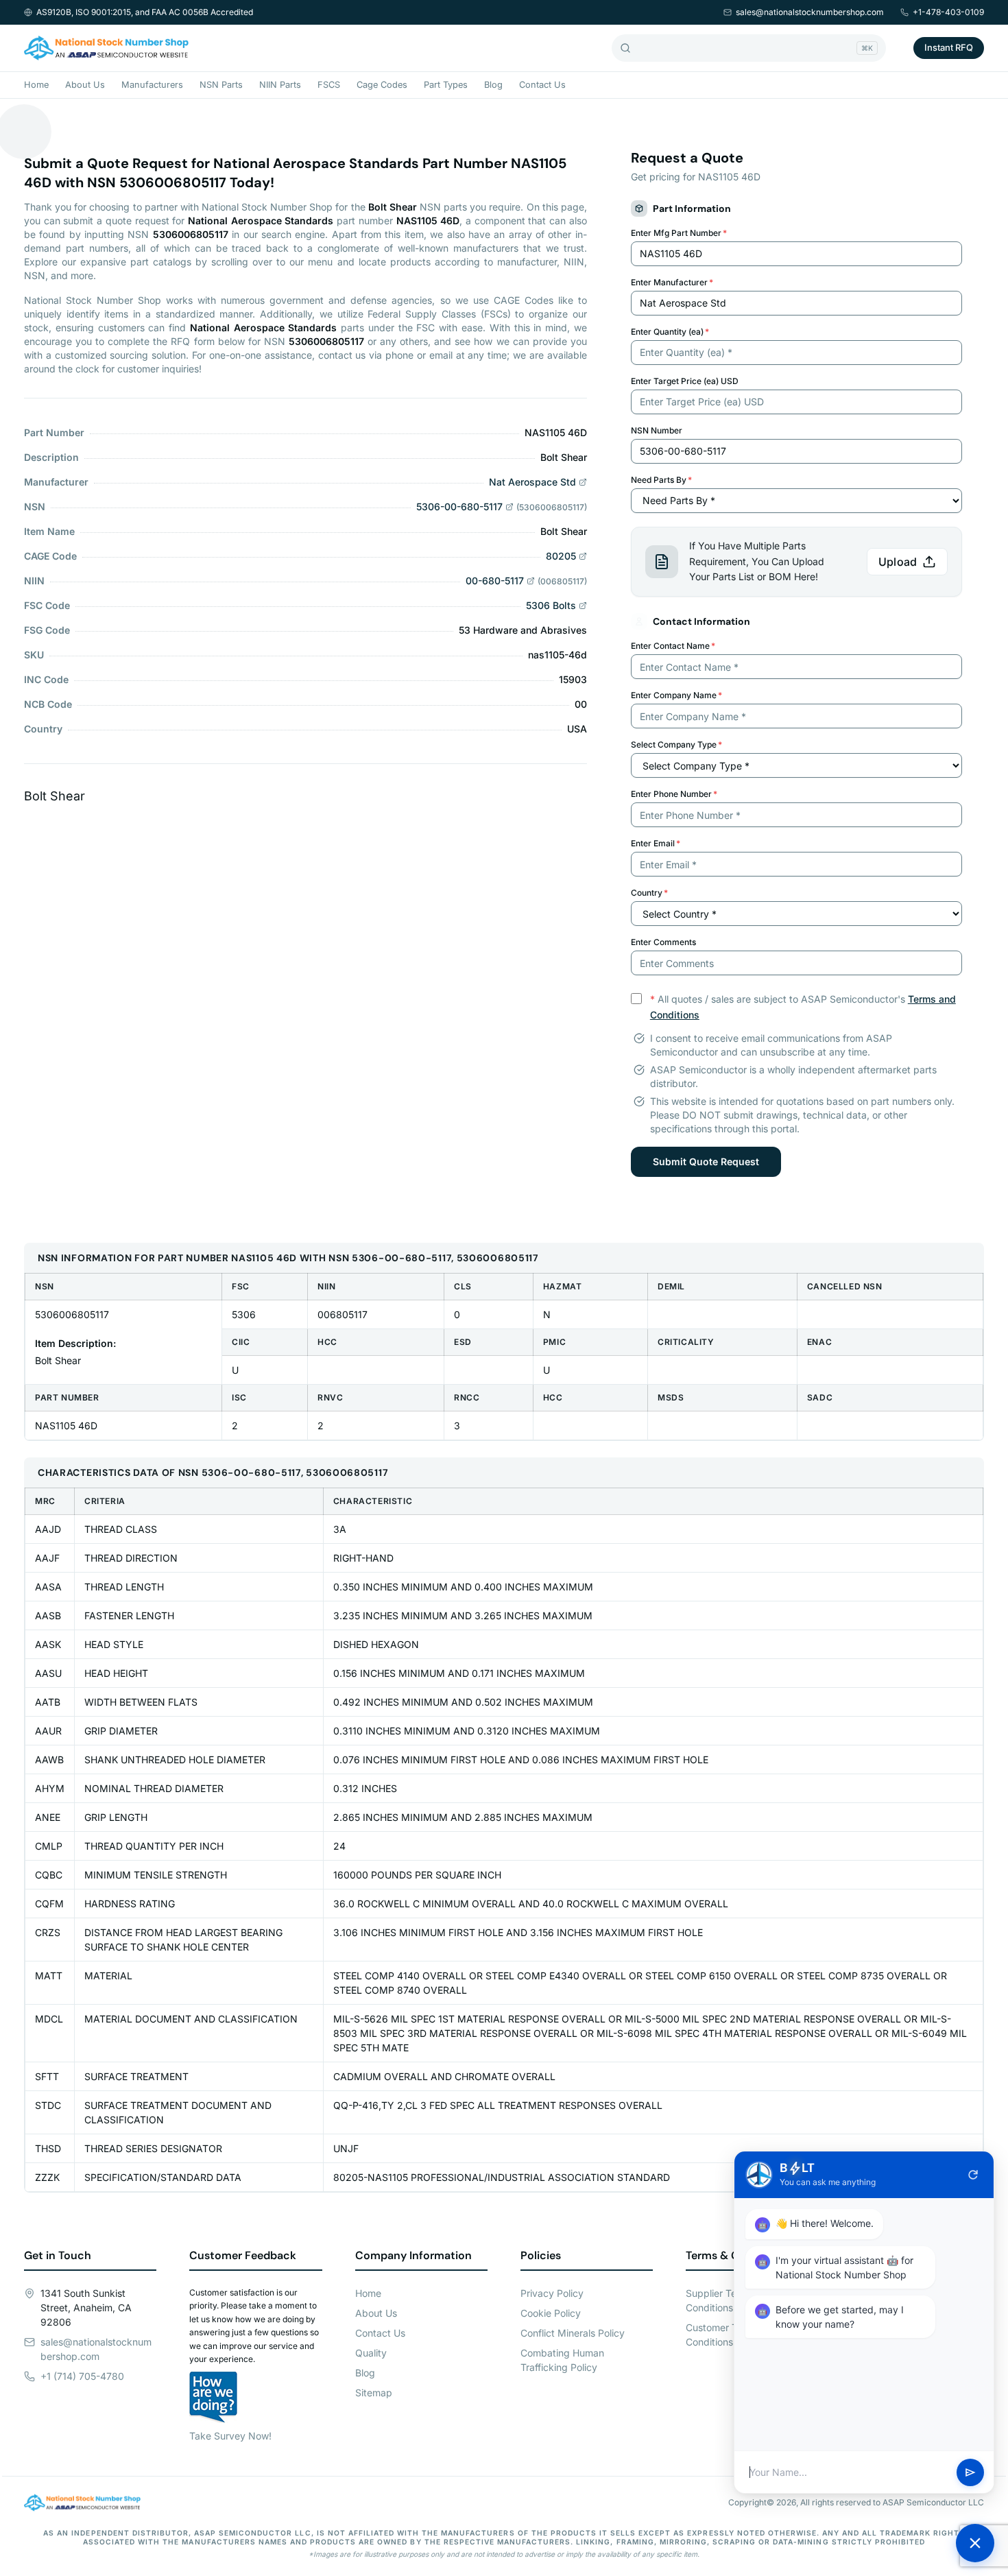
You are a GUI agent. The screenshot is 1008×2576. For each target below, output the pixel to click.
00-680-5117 (495, 580)
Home (36, 85)
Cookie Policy (550, 2313)
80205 (561, 556)
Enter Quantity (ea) (670, 331)
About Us (85, 85)
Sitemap (373, 2392)
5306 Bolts (551, 605)
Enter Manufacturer (672, 282)
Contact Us (542, 85)
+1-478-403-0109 (948, 12)
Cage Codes (382, 85)
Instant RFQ (948, 47)
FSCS (328, 85)
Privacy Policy (552, 2293)
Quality (371, 2353)
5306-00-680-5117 (459, 506)
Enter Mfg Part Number (679, 233)
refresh (973, 2175)
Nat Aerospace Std (532, 482)
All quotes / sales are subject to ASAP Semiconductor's (803, 1007)
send (970, 2472)
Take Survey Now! (230, 2436)
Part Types (446, 85)
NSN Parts (221, 85)
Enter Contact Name (673, 646)
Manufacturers (152, 85)
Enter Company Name (676, 695)
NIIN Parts (280, 85)
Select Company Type (676, 744)
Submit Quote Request (706, 1161)
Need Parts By (661, 480)
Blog (493, 85)
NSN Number (656, 430)
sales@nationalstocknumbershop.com (810, 12)
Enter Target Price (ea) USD (685, 381)
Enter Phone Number (674, 794)
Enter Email (655, 843)
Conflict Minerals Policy (572, 2333)
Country (649, 892)
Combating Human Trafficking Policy (562, 2360)
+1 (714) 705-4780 (82, 2376)
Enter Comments (663, 942)
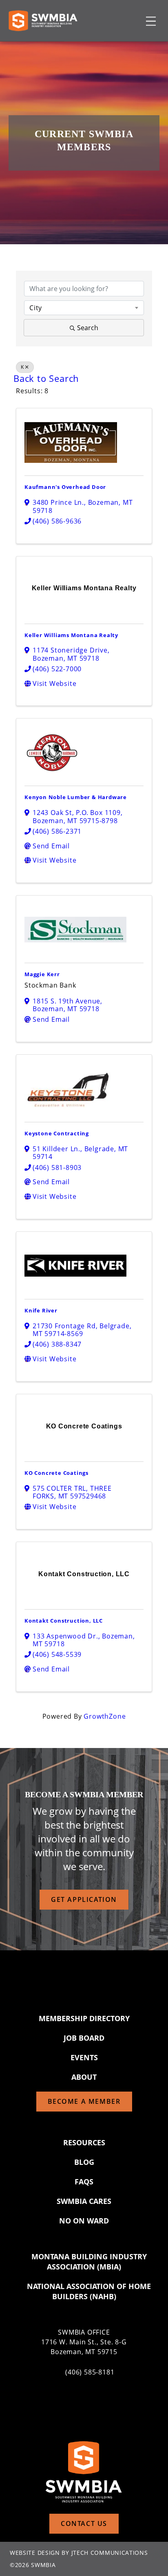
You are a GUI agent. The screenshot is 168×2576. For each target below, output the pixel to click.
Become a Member (84, 2101)
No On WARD (84, 2221)
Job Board (84, 2038)
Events (84, 2057)
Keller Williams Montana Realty (71, 635)
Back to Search (46, 378)
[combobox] (84, 307)
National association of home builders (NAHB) (89, 2291)
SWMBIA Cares (84, 2201)
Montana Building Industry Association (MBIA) (89, 2262)
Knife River (40, 1310)
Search (87, 327)
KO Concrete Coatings (56, 1472)
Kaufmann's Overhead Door (65, 487)
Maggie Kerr (42, 974)
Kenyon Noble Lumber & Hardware (75, 797)
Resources (84, 2142)
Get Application (84, 1899)
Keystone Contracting (56, 1133)
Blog (84, 2162)
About (84, 2077)
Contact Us (84, 2523)
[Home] (43, 20)
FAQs (84, 2181)
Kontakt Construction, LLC (63, 1620)
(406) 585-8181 (89, 2372)
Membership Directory (84, 2018)
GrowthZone (105, 1716)
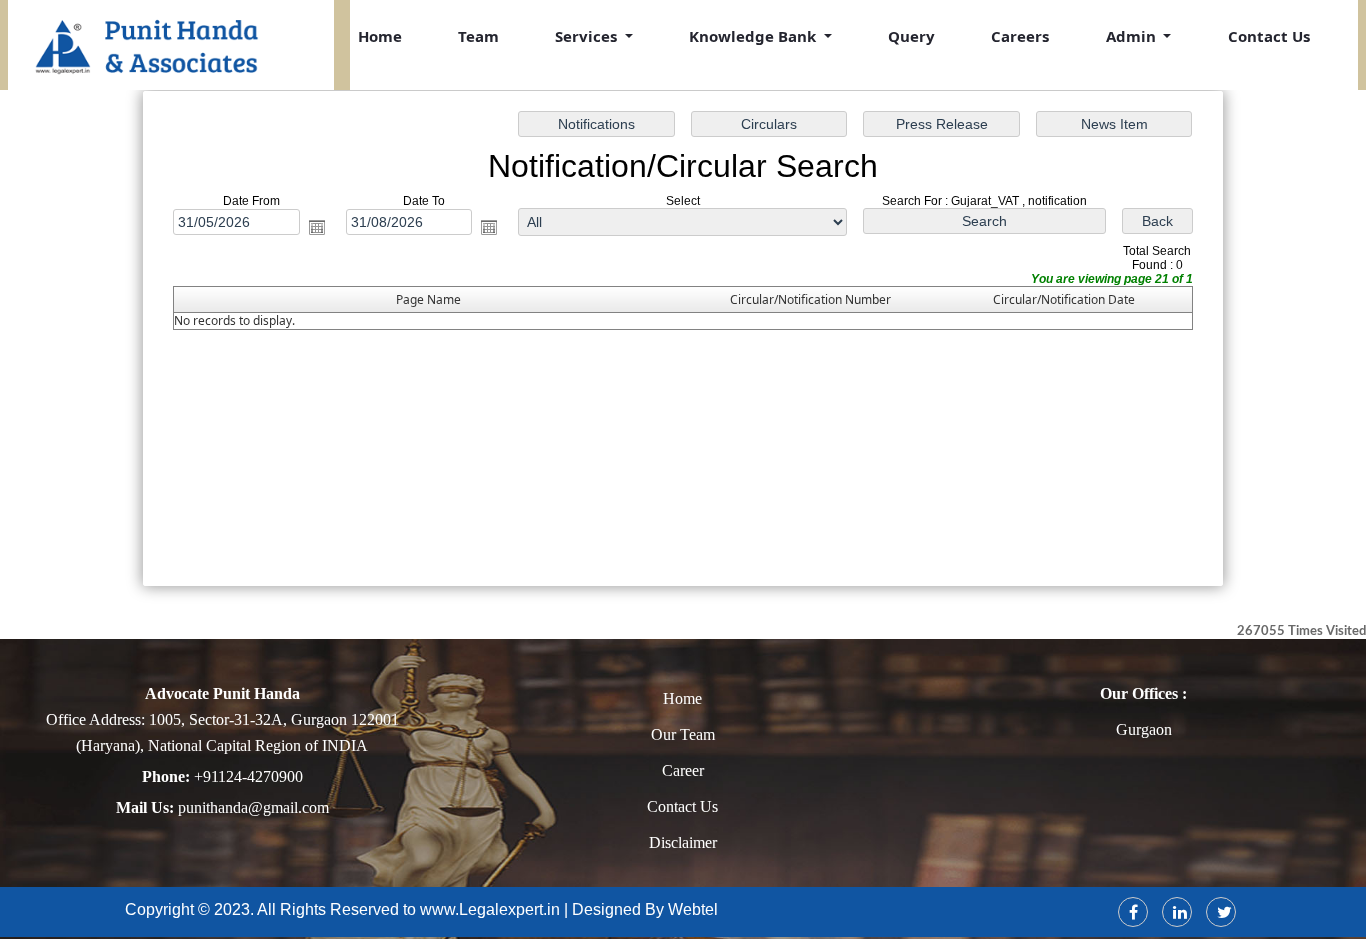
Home (380, 36)
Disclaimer (683, 842)
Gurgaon (1144, 729)
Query (911, 36)
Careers (1020, 36)
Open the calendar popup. (317, 227)
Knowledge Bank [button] (754, 36)
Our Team (683, 734)
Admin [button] (1133, 36)
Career (683, 770)
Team (478, 36)
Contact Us (1269, 36)
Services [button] (588, 36)
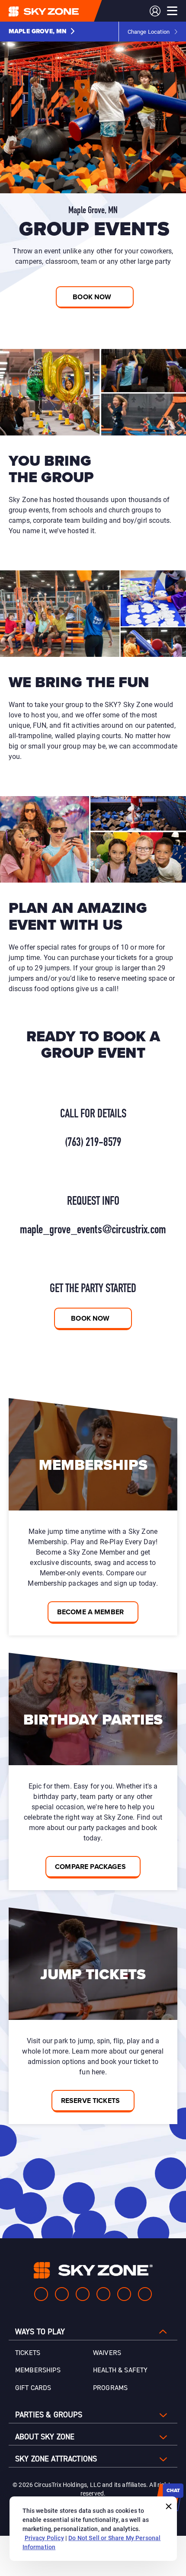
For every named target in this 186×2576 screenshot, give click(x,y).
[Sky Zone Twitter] (83, 2294)
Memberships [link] (38, 2370)
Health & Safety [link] (120, 2370)
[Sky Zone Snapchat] (124, 2294)
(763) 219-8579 (93, 1143)
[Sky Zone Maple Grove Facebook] (41, 2294)
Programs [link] (110, 2388)
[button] (41, 32)
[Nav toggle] (172, 10)
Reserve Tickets (90, 2101)
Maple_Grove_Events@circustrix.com (93, 1230)
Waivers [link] (107, 2353)
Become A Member (90, 1612)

- - - -

Sift through the material above and copy each line that holds "Contact".

Contact Us (542, 85)
Enter Contact Name (673, 646)
Contact Us (84, 2523)
Contact Us (1269, 36)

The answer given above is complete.